It has been labelled “the holy grail” of cancer research and could lead to doctors being able to offer universal screening.
The breakthrough is expected to be officially announced at the annual conference of the American Society of Clinical Oncology in Chicago this week.
Professor Nicolas Turner or London’s Institute of Cancer Research said he was “excited” and the research could reduce diagnosis times.
He said: “Many cancers are picked up too late.
The blood test looks for fragments of DNA that have been released into the blood by quickly developing cancer cells.
In the research stage, it achieved up to 90 per cent accuracy in tests.
The test can detect lung, head and neck, lymphoma, multiple myeloma. colorectal, ovarian, pancreatic, liver, oesophageal and breast cancers.
Scientists have said that in some cases the procedure could detect a cancer years before a patient develops any symptoms.
The wonder-test could be in use in just a few years time but comes with a hefty price tag.

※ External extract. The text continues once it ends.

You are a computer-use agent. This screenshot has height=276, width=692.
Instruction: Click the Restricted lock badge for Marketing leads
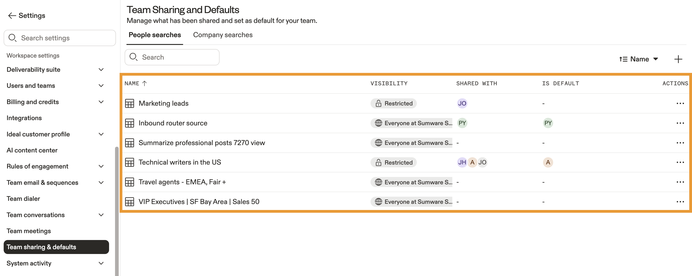(x=393, y=103)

The procedure could cost hospitals up to £1,000 per patient.
According to Cancer Research UK, the most common cancers in Britain are breast, prostate, lung, and bowel cancers.
Between them, these diseases account for more than half of the cancer patients in the country.
More than 360,000 people in the UK are diagnosed with cancer each year, meaning that one person is told they have the disease every two minutes.
On average, cancer rates in the UK have increased by seven per cent in the last decade, however, in women, the number of diagnoses have risen by a whopping nine per cent in the last ten years.